Task description » Each entry below has to be written out again without any change.

*** Data supplied ***

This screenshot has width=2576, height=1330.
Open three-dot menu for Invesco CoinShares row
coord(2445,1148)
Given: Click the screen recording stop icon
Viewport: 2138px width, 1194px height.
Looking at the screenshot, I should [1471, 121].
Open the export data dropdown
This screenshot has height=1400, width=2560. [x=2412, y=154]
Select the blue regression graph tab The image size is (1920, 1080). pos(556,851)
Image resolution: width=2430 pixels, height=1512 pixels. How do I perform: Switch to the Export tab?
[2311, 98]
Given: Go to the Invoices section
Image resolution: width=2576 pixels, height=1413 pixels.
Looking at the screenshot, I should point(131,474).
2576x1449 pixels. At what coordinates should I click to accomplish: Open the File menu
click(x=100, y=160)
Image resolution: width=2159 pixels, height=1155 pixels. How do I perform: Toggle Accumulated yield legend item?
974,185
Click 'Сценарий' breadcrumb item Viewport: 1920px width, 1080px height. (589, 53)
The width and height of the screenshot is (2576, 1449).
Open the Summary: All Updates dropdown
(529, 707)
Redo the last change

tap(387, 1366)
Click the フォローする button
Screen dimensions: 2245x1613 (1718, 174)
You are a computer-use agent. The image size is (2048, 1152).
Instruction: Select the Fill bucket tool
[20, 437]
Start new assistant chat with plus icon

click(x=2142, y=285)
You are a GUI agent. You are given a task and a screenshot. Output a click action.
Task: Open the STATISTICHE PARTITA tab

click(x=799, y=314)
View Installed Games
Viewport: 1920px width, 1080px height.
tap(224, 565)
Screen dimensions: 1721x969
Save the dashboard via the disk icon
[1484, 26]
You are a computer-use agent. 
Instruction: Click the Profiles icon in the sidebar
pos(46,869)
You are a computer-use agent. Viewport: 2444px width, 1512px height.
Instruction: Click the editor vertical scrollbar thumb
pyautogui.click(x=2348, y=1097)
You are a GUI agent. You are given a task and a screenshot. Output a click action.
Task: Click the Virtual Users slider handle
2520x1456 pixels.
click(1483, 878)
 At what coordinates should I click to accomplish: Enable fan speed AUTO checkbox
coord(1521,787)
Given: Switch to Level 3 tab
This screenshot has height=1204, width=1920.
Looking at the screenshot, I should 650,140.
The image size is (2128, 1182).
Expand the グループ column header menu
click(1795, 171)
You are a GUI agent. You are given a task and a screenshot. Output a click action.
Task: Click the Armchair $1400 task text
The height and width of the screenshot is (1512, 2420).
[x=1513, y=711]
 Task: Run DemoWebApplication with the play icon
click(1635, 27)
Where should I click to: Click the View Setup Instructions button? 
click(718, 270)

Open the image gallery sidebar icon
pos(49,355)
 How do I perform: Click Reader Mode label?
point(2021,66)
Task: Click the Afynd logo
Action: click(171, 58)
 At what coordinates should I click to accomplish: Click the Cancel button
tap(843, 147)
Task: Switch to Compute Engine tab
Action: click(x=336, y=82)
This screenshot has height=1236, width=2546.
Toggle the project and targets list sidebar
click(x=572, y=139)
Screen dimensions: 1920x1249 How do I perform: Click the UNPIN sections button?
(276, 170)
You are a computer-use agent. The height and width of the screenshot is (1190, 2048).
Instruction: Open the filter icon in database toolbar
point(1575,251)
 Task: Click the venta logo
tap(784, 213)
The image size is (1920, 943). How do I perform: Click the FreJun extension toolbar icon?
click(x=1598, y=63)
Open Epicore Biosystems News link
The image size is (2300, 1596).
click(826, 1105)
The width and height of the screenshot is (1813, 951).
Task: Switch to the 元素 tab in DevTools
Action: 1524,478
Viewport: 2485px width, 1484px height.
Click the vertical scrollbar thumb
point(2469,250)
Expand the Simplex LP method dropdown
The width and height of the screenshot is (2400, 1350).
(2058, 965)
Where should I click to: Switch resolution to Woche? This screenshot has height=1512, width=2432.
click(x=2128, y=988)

*** End of Data supplied ***

Solved problem »
This screenshot has width=2576, height=1330.
Open three-dot menu for Invesco CoinShares row
coord(2445,1148)
Given: Click the screen recording stop icon
Viewport: 2138px width, 1194px height.
Looking at the screenshot, I should [1471, 121].
Open the export data dropdown
This screenshot has height=1400, width=2560. [x=2412, y=154]
Select the blue regression graph tab The image size is (1920, 1080). pos(556,851)
Image resolution: width=2430 pixels, height=1512 pixels. How do I perform: Switch to the Export tab?
[2311, 98]
Given: Go to the Invoices section
Image resolution: width=2576 pixels, height=1413 pixels.
Looking at the screenshot, I should point(131,474).
2576x1449 pixels. At what coordinates should I click to accomplish: Open the File menu
click(x=100, y=160)
Image resolution: width=2159 pixels, height=1155 pixels. How do I perform: Toggle Accumulated yield legend item?
974,185
Click 'Сценарий' breadcrumb item Viewport: 1920px width, 1080px height. (589, 53)
The width and height of the screenshot is (2576, 1449).
Open the Summary: All Updates dropdown
(529, 707)
Redo the last change

tap(387, 1366)
Click the フォローする button
Screen dimensions: 2245x1613 (1718, 174)
You are a computer-use agent. The image size is (2048, 1152).
Instruction: Select the Fill bucket tool
[20, 437]
Start new assistant chat with plus icon

click(x=2142, y=285)
You are a GUI agent. You are given a task and a screenshot. Output a click action.
Task: Open the STATISTICHE PARTITA tab

click(x=799, y=314)
View Installed Games
Viewport: 1920px width, 1080px height.
tap(224, 565)
Screen dimensions: 1721x969
Save the dashboard via the disk icon
[1484, 26]
You are a computer-use agent. 
Instruction: Click the Profiles icon in the sidebar
pos(46,869)
You are a computer-use agent. Viewport: 2444px width, 1512px height.
Instruction: Click the editor vertical scrollbar thumb
pyautogui.click(x=2348, y=1097)
You are a GUI agent. You are given a task and a screenshot. Output a click action.
Task: Click the Virtual Users slider handle
2520x1456 pixels.
click(1483, 878)
 At what coordinates should I click to accomplish: Enable fan speed AUTO checkbox
coord(1521,787)
Given: Switch to Level 3 tab
This screenshot has height=1204, width=1920.
Looking at the screenshot, I should 650,140.
The image size is (2128, 1182).
Expand the グループ column header menu
click(1795, 171)
You are a GUI agent. You are given a task and a screenshot. Output a click action.
Task: Click the Armchair $1400 task text
The height and width of the screenshot is (1512, 2420).
[x=1513, y=711]
 Task: Run DemoWebApplication with the play icon
click(1635, 27)
Where should I click to: Click the View Setup Instructions button? 
click(718, 270)

Open the image gallery sidebar icon
pos(49,355)
 How do I perform: Click Reader Mode label?
point(2021,66)
Task: Click the Afynd logo
Action: click(171, 58)
 At what coordinates should I click to accomplish: Click the Cancel button
tap(843, 147)
Task: Switch to Compute Engine tab
Action: click(x=336, y=82)
This screenshot has height=1236, width=2546.
Toggle the project and targets list sidebar
click(x=572, y=139)
Screen dimensions: 1920x1249 How do I perform: Click the UNPIN sections button?
(276, 170)
You are a computer-use agent. The height and width of the screenshot is (1190, 2048).
Instruction: Open the filter icon in database toolbar
point(1575,251)
 Task: Click the venta logo
tap(784, 213)
The image size is (1920, 943). How do I perform: Click the FreJun extension toolbar icon?
click(x=1598, y=63)
Open Epicore Biosystems News link
The image size is (2300, 1596).
click(826, 1105)
The width and height of the screenshot is (1813, 951).
Task: Switch to the 元素 tab in DevTools
Action: 1524,478
Viewport: 2485px width, 1484px height.
Click the vertical scrollbar thumb
point(2469,250)
Expand the Simplex LP method dropdown
The width and height of the screenshot is (2400, 1350).
(2058, 965)
Where should I click to: Switch resolution to Woche? This screenshot has height=1512, width=2432.
click(x=2128, y=988)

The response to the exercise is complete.